I got a response to my thank you note from that leader who said all those nice things about me at the conference (which I didn’t get to attend). He stated that he meant every word and thought our company had lost a great employee. Then he added a paragraph asking me why I had not talked to anyone about this. Knowing that one of our Diversity Group’s goals was retention, he was struggling with the question of why I wouldn’t bring it up earlier. Why didn’t I come to him?
I must give him credit for the extremely politically correct way he phrased his question. He did not seem confrontational, and it appeared as though he was simply gathering feedback.
My REAL response to that would have been: what was the point? If I had brought it up BEFORE getting an actual offer, and the offer had fallen through, I would have been identified as someone who wants to jump ship, and that may have affected my future in the company (why invest on an employee who has one foot out the door?). If I had said something AFTER getting an offer, then I would have looked as if I was seeking a counter offer, which, again, rarely ever works to the employee’s advantage and almost never results in the employee staying for longer than a year after that.

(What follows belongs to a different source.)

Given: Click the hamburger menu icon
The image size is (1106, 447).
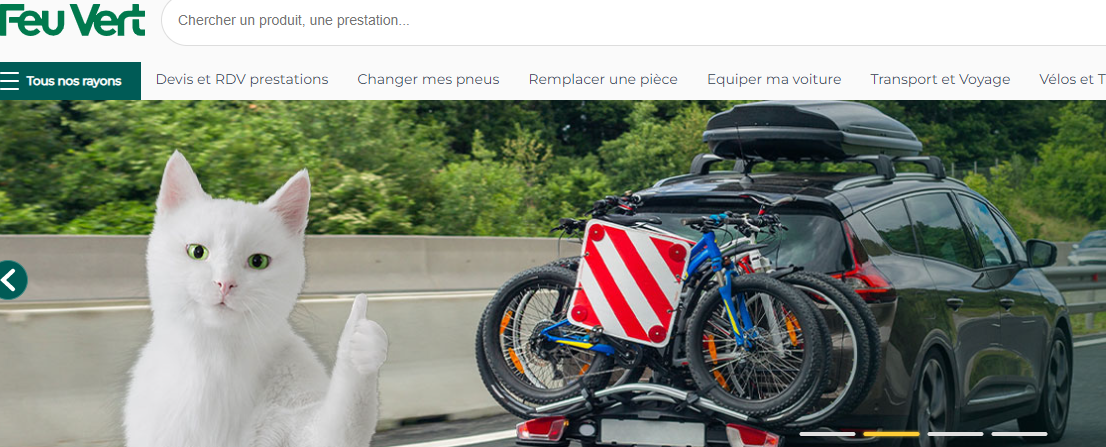Looking at the screenshot, I should click(x=9, y=81).
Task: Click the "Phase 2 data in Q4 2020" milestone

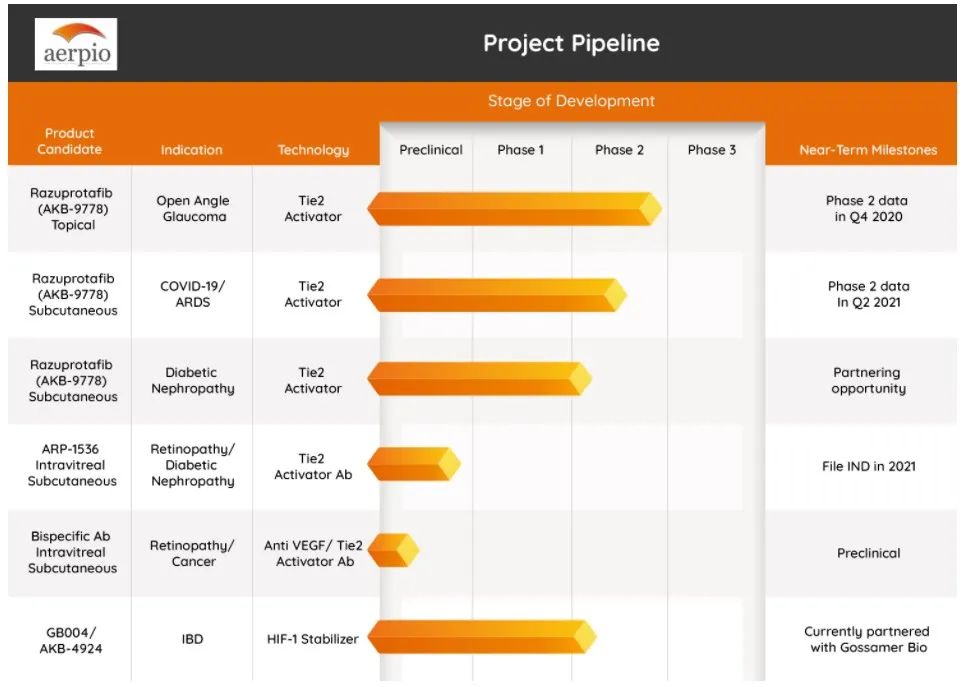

Speaking up before making a decision was a lose for me, anyway you look at it. Why put myself through that?
But that’s not what I answered. I stuck to my script: I was not looking to leave, I was not unhappy, a friend forwarded me the description and I just couldn’t deny myself my dream of working in a hospital environment. There was nothing my company could do.
However, I did have some feedback for them.

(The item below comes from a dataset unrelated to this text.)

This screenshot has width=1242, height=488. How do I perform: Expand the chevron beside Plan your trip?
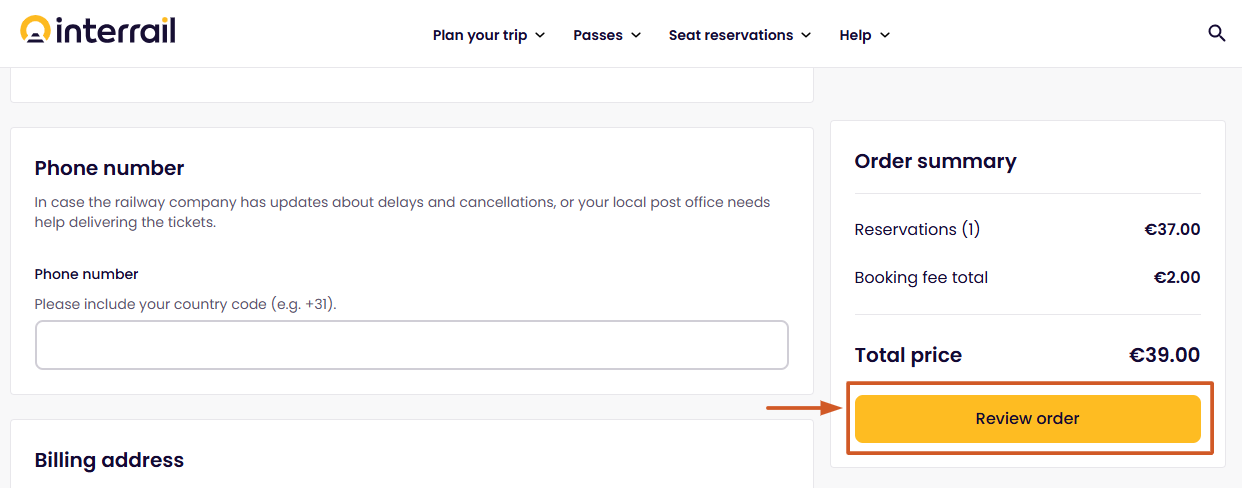click(540, 35)
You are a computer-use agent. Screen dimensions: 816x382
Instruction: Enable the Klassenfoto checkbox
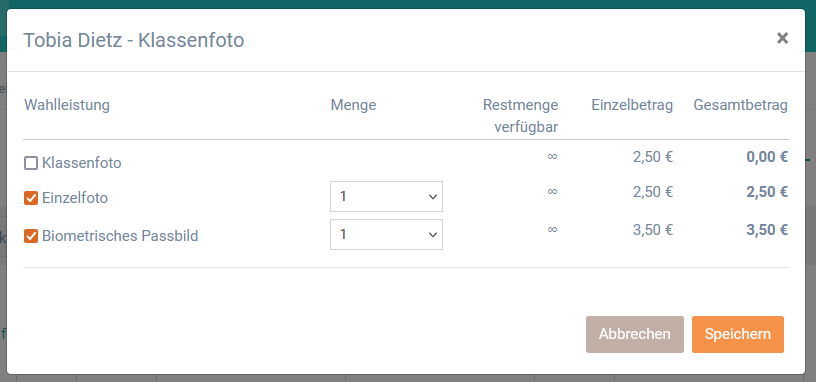31,163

The Diversity Group organization, of which I was a Chapter President for the Boston area, is a great networking vehicle for minorities in the company. We have a strong support group and we do good things for the community. The problem is that the Diversity Group’s leadership is composed of executives that may or many not work in your division. What it ends up being is sort of like working for two completely separate and disjointed organizations: your real work organization, and the Diversity Group organization.

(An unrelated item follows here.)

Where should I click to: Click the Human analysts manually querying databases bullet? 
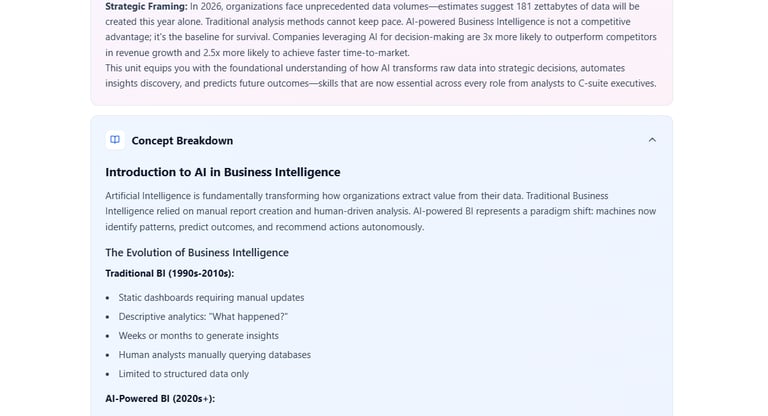(214, 354)
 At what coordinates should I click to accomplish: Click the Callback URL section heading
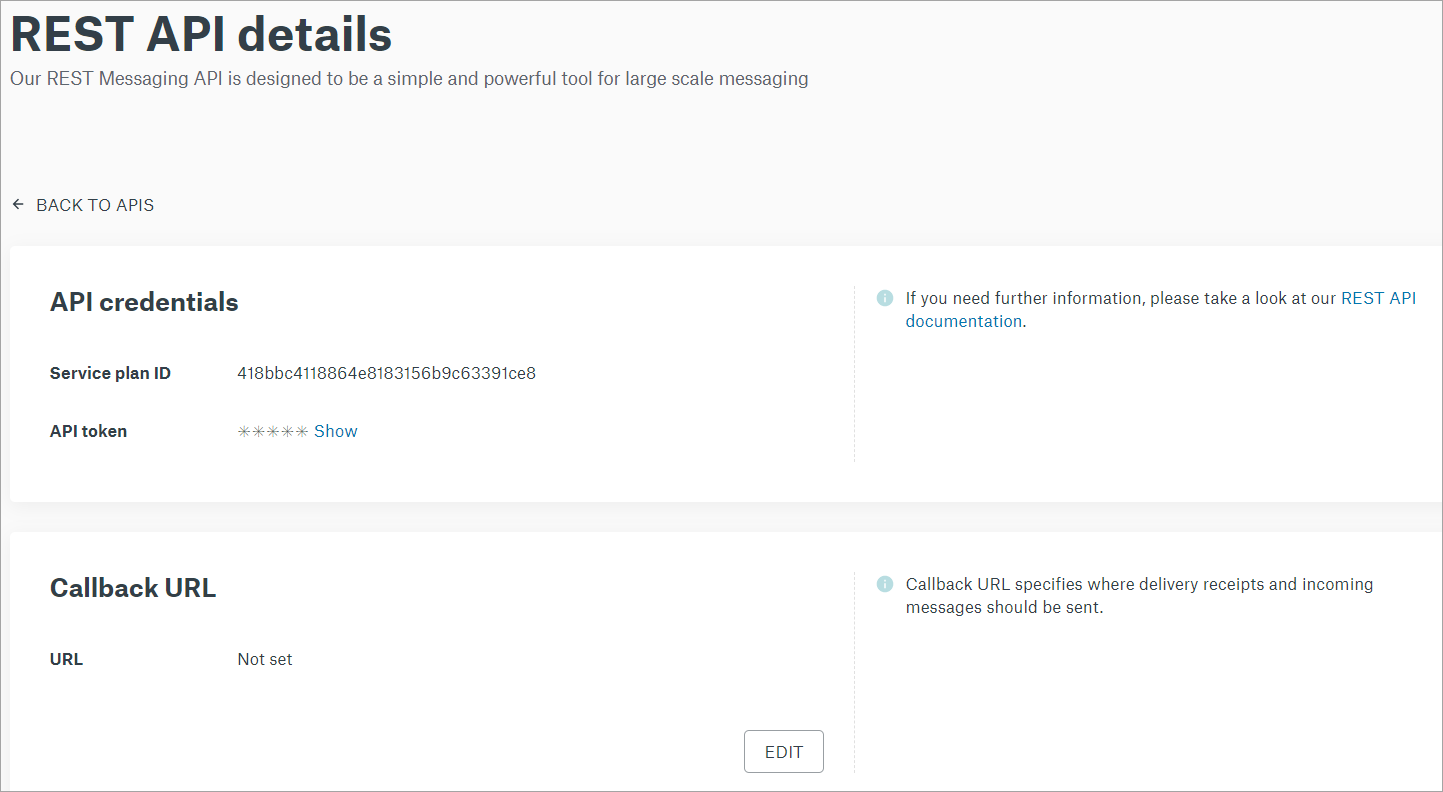[133, 587]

In my case, I was a SUPER STAR in the Diversity Group org. When I said I was leaving I got calls from everybody in that hierarchy: why was I leaving? Why didn’t I talk to them? What could they have done to prevent this from happening? However, I got absolutely no calls from my real work organization. My bosses were very politically correct, said all the right things “we hate to lose you, what can we do to keep you” but there was no passion behind it. After all, I had been a member of the Diversity Group team for 7 years, but had only been at my latest role for 8 months. There was absolutely no attachment to my coworkers, so they didn’t “feel the hit” of losing me the way that the Diversity Group did.
So I told him so. Is there any way to make the Diversity Group feel more like it counts with the support of your real work organization? I could not think of very good suggestions on how to do that, but all I could say was that my manager had NO IDEA that I had a whole list of executives across the business who were shocked at my departure. No clue whatsoever.
Does this help the organization? I would like to think so… the leader replied almost right away thanking me for my thoughtful response, that he would take my points to the leadership for further discussion, and agreed we should have a beer next time he was in town.
So, did I just dig myself into a deeper hole? or did I help retention for that organization?
I just don’t know… I would never advise someone to share feelings about why they left a company with someone who is there. But I felt this was a good point, not personal, that they could really take back and perhaps work on.